Habibie kecil menunjukkan antusiasme yang tinggi terhadap ilmu pengetahuan dan teknologi. Beliau pernah mengenyam pendidikan di SMAK Dago, kemudian melanjutkan pendidikan di Institut teknologi Bandung mengambil jurusan Teknik Mesin pada tahun 1954. Kemudian pada tahun 1955-1965 mengenyam pendidikan di Jerman Barat, tepatnya di RWTH (Rhenisch Wesfalische Tehnische Hochscule) Aachen, pada jurusan Teknik Penerbangan, spesialisasi konstruksi pesawat terbang. Beliau menyelesaikan pendidikannya sampai jenjang S3 di Aachen, Jerman Barat.
Pada tahun 1962 beliau menikah dengan teman semasa SMA-nya Ibu Hasri Ainun Besari, dan dikaruniai dua orang anak; Ilham Akbar Habibie dan Thareq Kemal Habibie. Sebelum meniti karir politiknya, beliau pernah bekerja di perusahaan Messerschmitt-Bölkow-Blohm atau MBB Hamburg (1965-1969) sebagai Kepala Penelitian dan Pengembangan pada Analisis Struktur Pesawat Terbang, dan kemudian menjabat Kepala Divisi Metode dan Teknologi pada industri pesawat terbang komersial dan militer di MBB (1969-1973). Setelah itu beliau kembali ke Indonesia dan menduduki jabatan sebagai Menteri Negara Riset dan Teknologi pada tahun 1978-1998, dalam masa pemerintahan presiden Soeharto. Beliau menjabat sebagi wakil presiden RI ketujuh dari 14 Maret 1998 sampai 21 Mei 1998. Saat presiden Soeharto mengundurkan diri, keadaan dalam negeri Indonesia sedang kacau dan beliau menggantikan posisinya sebagai presiden RI ketiga dari 21 Mei 1998 sampai 20 Oktober 1999. Masa pemerintahannya terhitung sangat singkat tapi juga sangat berat karena beliau harus mengambil kebijakan-kebijakan untuk mengembalikan kondisi Indonesa. Seperti pemulihan keadaan ekonomi, pembebasan tahanan politik dan juga pelonggaran kebebasan berpendapat dan berorganisasi yang pada masa presiden Soeharto sangat dibatasi. Pada masa pemerintahannya Timor Timur diberikan hak untuk menentukan nasibnya sendiri, diadakanlah sebuah referendum yang hasilnya Timor Timur lepas dari Republik Indonesia, setelah mengalami sejarah panjang dari masa kekuasaan Portugis hingga bergabung ke Indonesia.

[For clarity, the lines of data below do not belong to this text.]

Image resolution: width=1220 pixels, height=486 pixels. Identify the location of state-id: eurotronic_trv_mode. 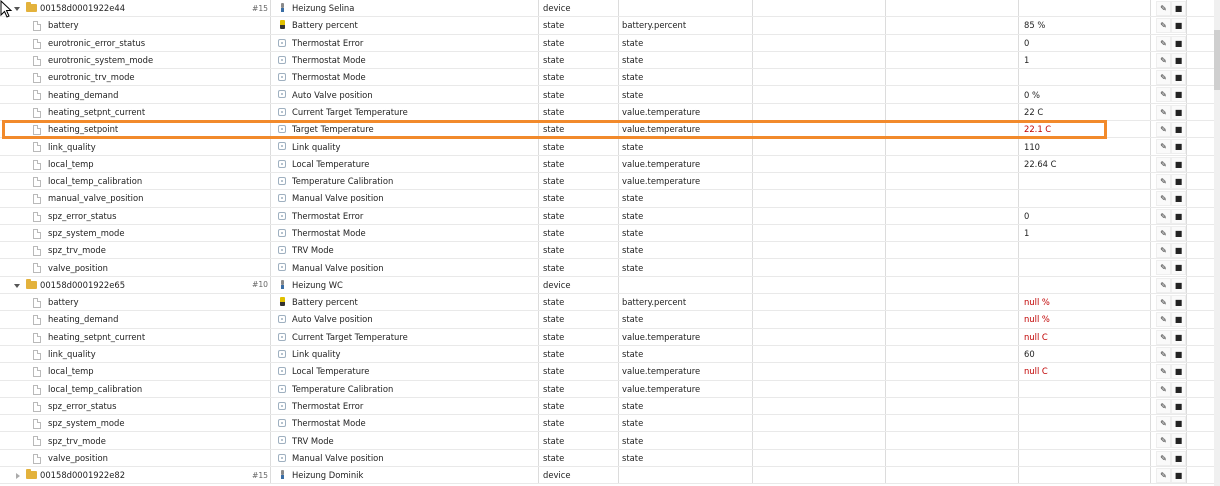
(158, 77).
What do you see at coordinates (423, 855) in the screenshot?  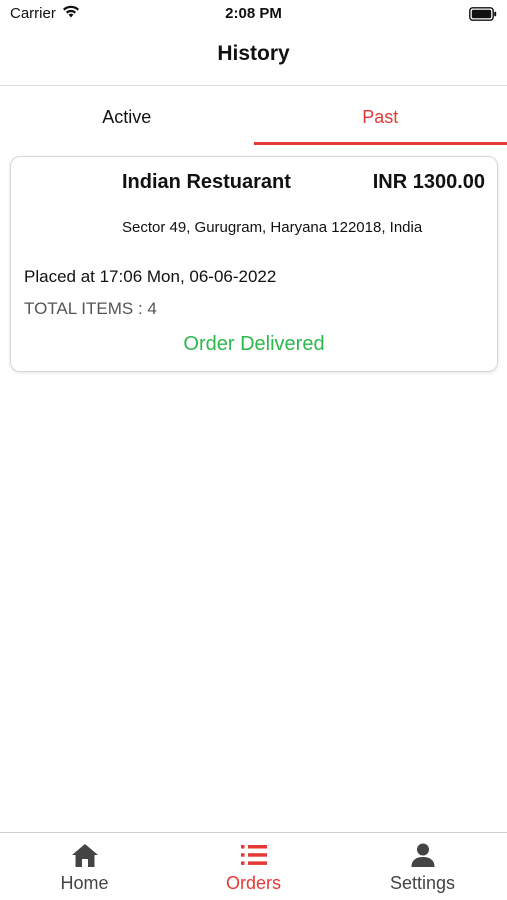 I see `person-icon` at bounding box center [423, 855].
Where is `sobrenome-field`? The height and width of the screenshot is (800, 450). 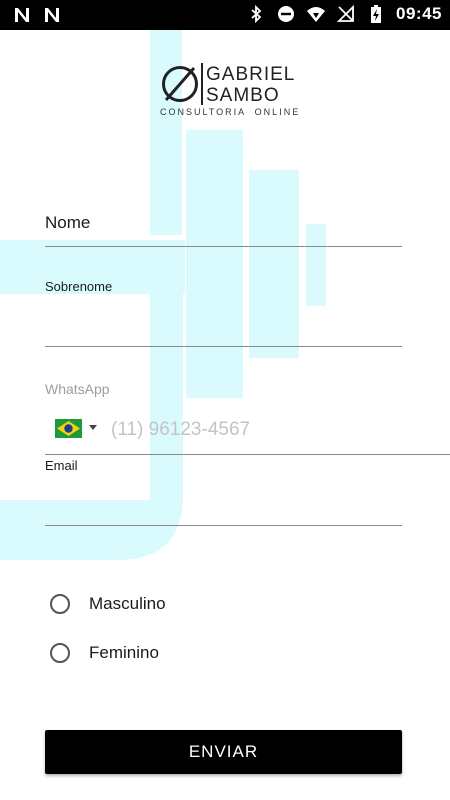
sobrenome-field is located at coordinates (224, 346).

Setelah beliau menyelesaikan tugasnya sebagai presiden ketiga, beliau menghabiskan waktunya untuk tinggal di Jerman. Beliau juga menulis beberapa buku seperti Detik-detik Yang Menentukan- Jalan Panjang Indonesia Menuju Demokrasi, (Memoir mengenai peristiwa tahun 1998)) dan Ainun dan Habibie yang bercerita tentang kisah cintanya dengan istrinya. Buku ini laris di pasaran dan juga telah difilmkan dan mendapatkan apresiasi yang tinggi. Pak Habibie juga mendapatkan penghargaan dari Edward Warner Award, Award von Karman dan juga Ganesha Praja Manggala Bhakti Kencana dari Institut Teknologi Bandung untuk jasanya dalam demokrasi. Beliau juga mempunyai organisasi bernama Habibie Center yang mengawal proses demokrasi di Indonesia.